TASK ITEM
Without any of the pictures, print every record below exactly.

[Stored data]
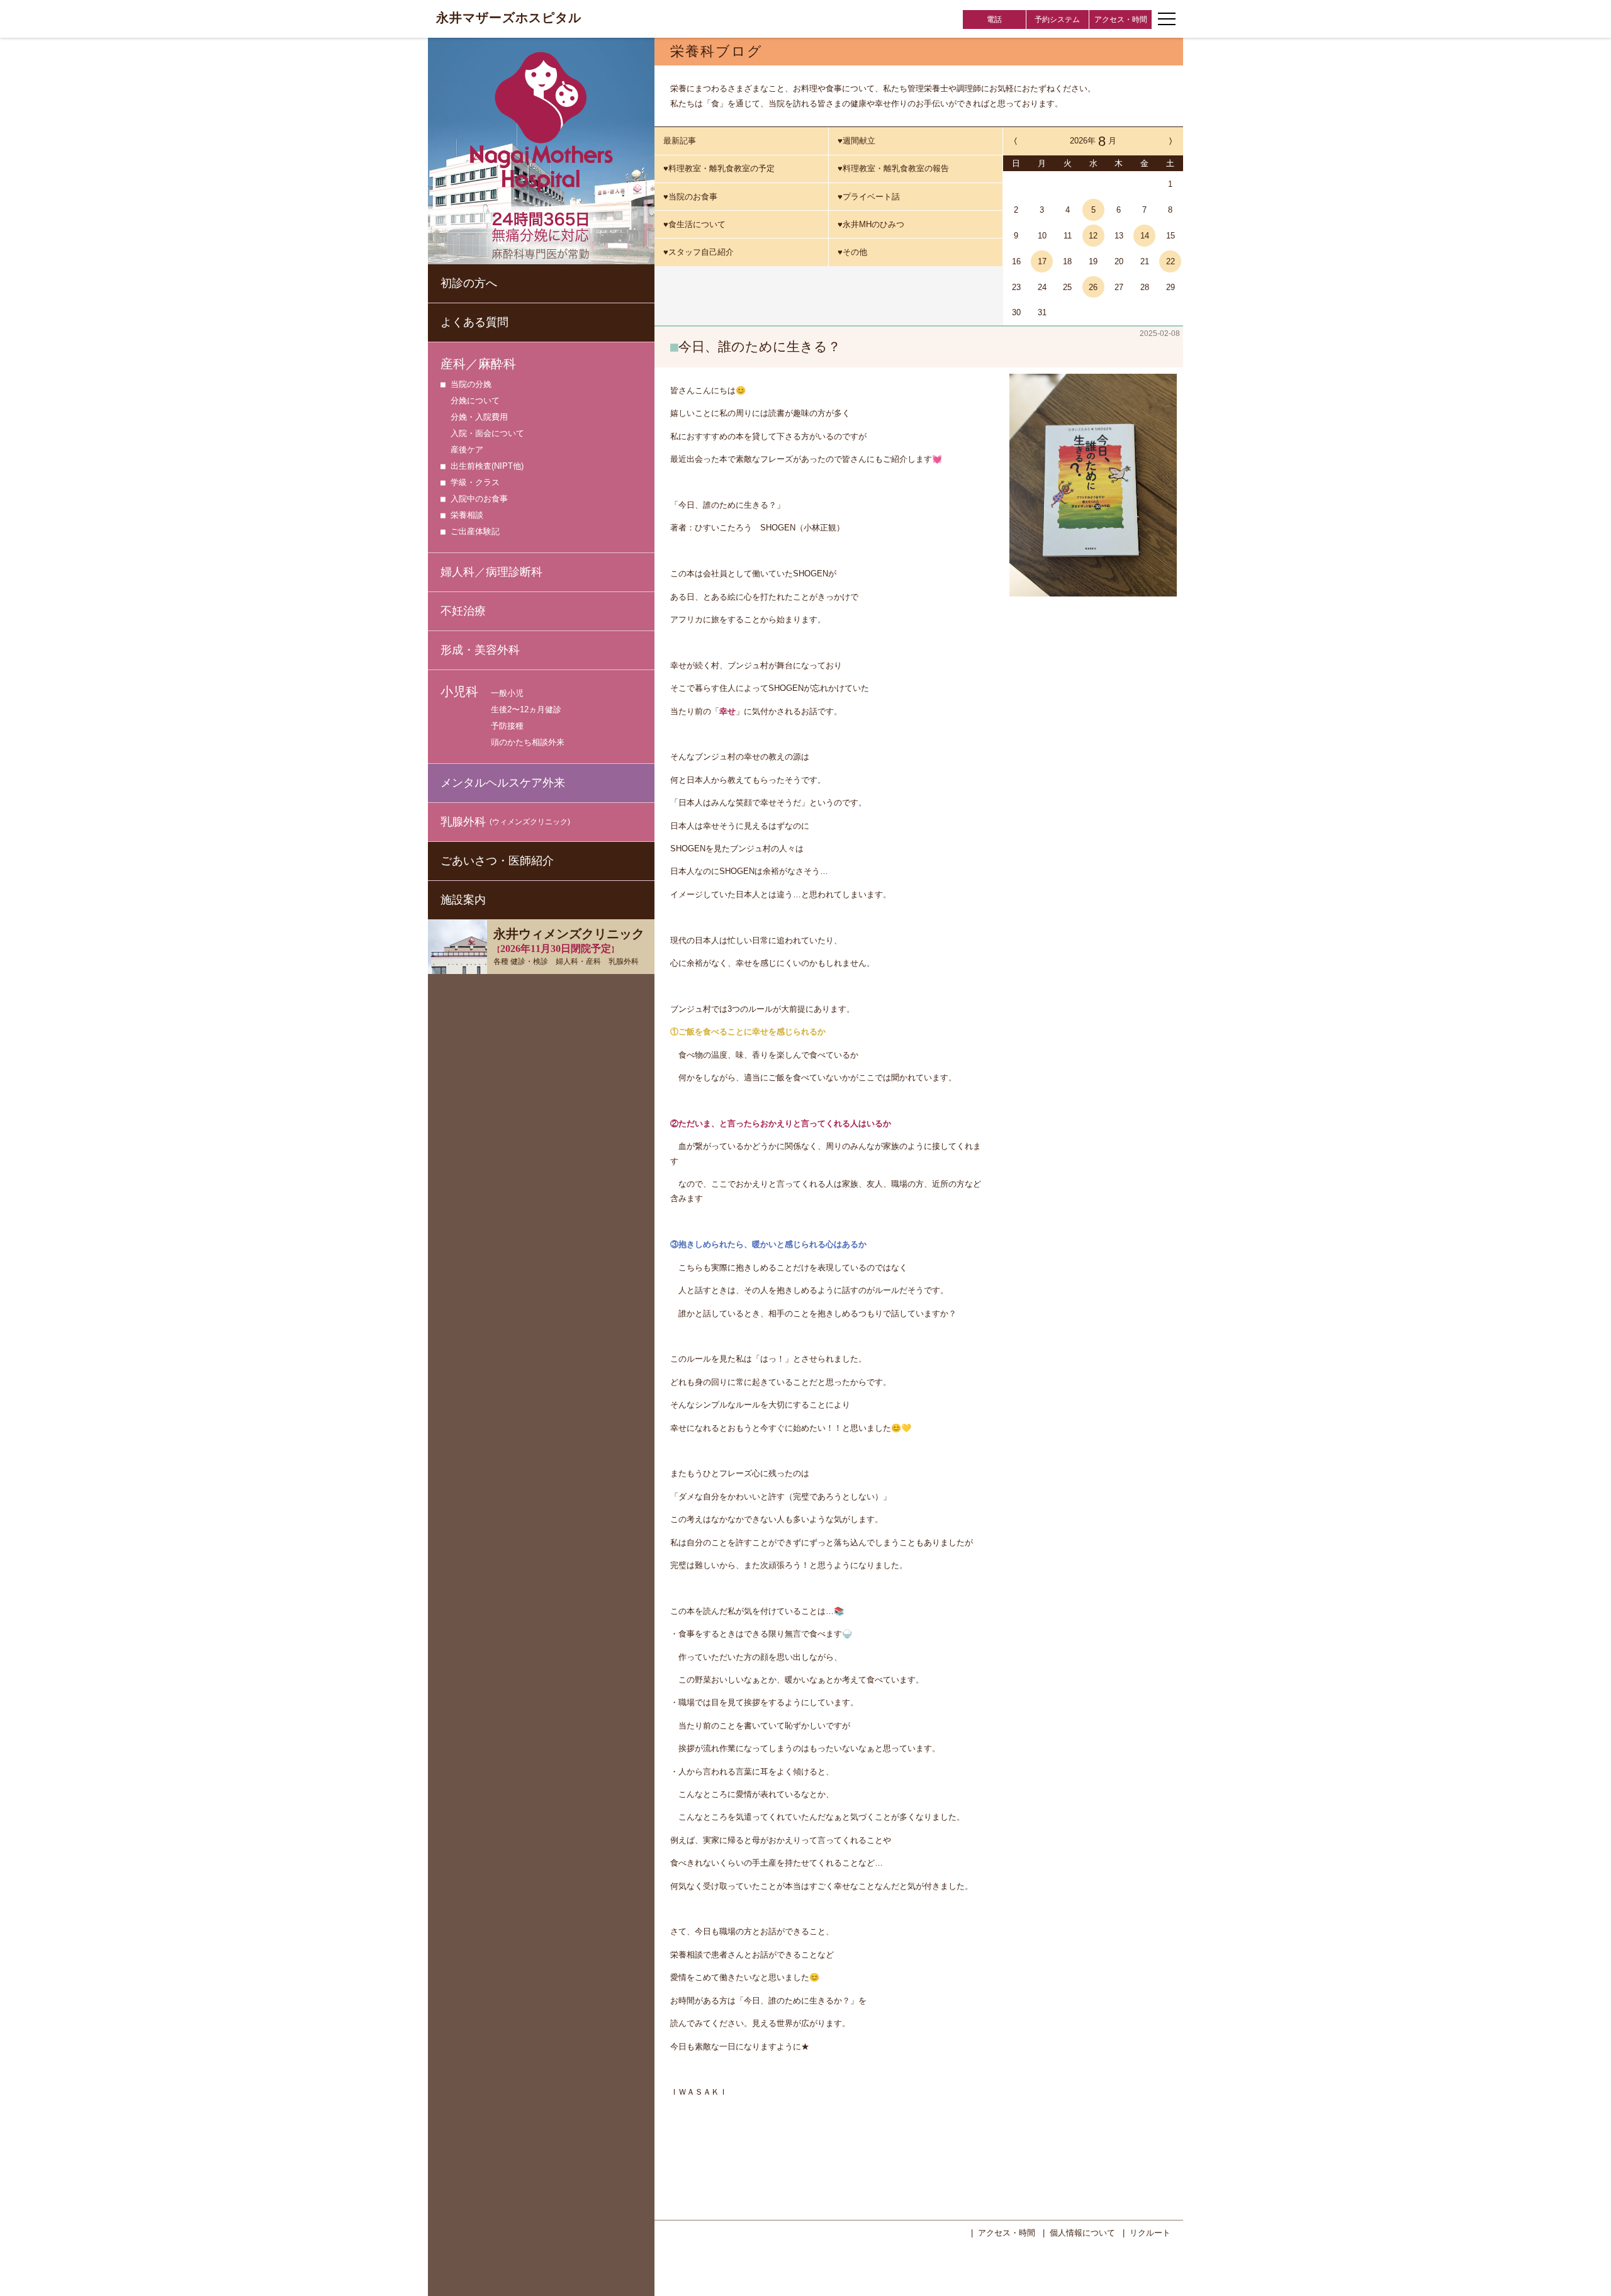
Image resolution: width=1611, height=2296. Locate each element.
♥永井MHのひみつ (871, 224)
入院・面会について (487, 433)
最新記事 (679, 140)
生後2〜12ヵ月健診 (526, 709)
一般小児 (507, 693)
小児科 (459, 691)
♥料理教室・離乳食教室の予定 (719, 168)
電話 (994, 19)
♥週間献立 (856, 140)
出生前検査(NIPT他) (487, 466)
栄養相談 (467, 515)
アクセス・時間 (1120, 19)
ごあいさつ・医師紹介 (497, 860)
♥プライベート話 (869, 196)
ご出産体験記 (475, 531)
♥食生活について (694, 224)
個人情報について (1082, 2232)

RESULT FOR THIS EXERCISE
Image resolution: width=1611, height=2296. Locate each element.
♥永井MHのひみつ (871, 224)
入院・面会について (487, 433)
最新記事 (679, 140)
生後2〜12ヵ月健診 (526, 709)
一般小児 (507, 693)
小児科 (459, 691)
♥料理教室・離乳食教室の予定 (719, 168)
電話 (994, 19)
♥週間献立 (856, 140)
出生前検査(NIPT他) (487, 466)
栄養相談 (467, 515)
アクセス・時間 (1120, 19)
ごあいさつ・医師紹介 (497, 860)
♥プライベート話 (869, 196)
ご出産体験記 (475, 531)
♥食生活について (694, 224)
個人情報について (1082, 2232)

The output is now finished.